I don’t know about you lot, but I always like to get under way for a while before I cast off, just the opposite if what we do when we go out a-boating! Anyway, took some Spanish lads out the other day, bit of a problem with the lingo. Gave them a tour of the boat while we were steaming out to the mark. Apparently one of them had asked me bitch (sorry, cabin boy) “Where I go for a sheet, meester?” and the young scamp promptly took him below (we tend to get a lot of that done on our trips) then showed him the door to the sheet locker. After him and his mates had nipped a few off in there, me bitch (sorry, cabin boy) had a right old mess to clear up, serves her (him) right!

On some of the trips we do get a bit of fishing done, but the types we take seem more interested in all them ropes and shackles and the like. Appears they like being tied up, stops the old sea-sickness, and it seems they don’t mind a hard day up against the mast. Sharing hammocks is another good cure, apparently, but whatever happens, at the end of the day, we always get our rods out, so everyone is happy. Safety is our number one priority, and we will warn clients to watch out in case there might be seaman on the deck, which can be dangerous. And while we never go out for crabs, but someone always seems to end up catching them.

After a long day at sea, everything you put in your mouth tastes salty, so we always heave to in our favourite quayside hostelry, the ‘Shovynitte Inn’ for a few pink gins, maybe a daiquiri or two, before we turn in, ready to up early next morning, and do it all over again.

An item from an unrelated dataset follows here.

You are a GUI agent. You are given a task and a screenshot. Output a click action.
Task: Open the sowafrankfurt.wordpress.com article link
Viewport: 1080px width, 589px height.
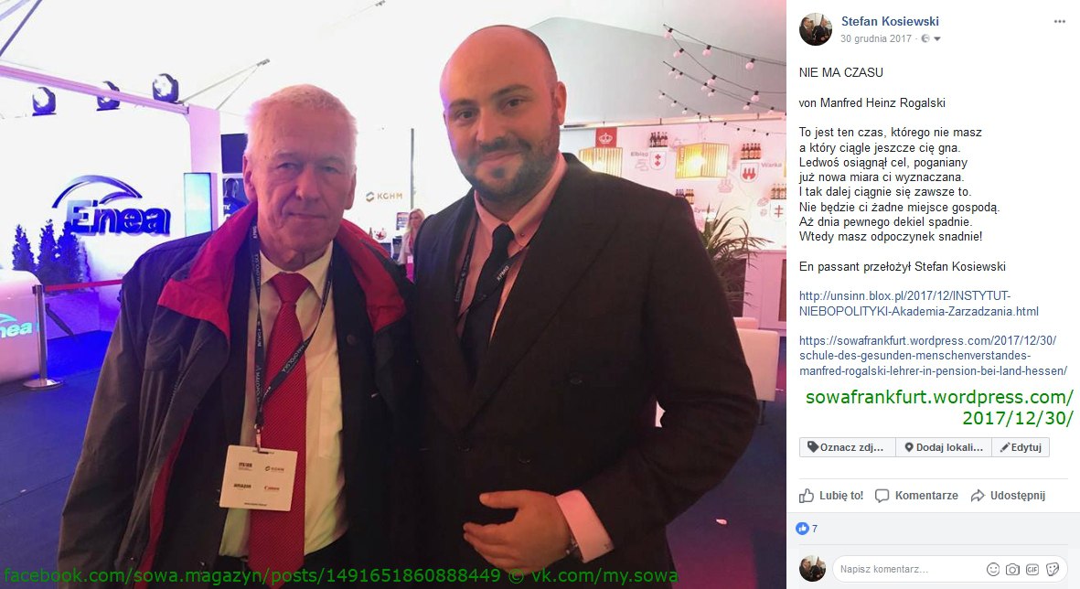point(934,356)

Next issue will feature more of the same, and an exclusive interview with Ben Kall, chairman, spokesman, president, and tireless self-publicist of the National Anglers and Fishermen’s Federation (NAFF) who will tell us of all the hard work he has to do in order to get re-elected. So much effort does this campaigning take, that he never gets any time to go fishing, talk about fishing, or even meet any other fishermen. Shame!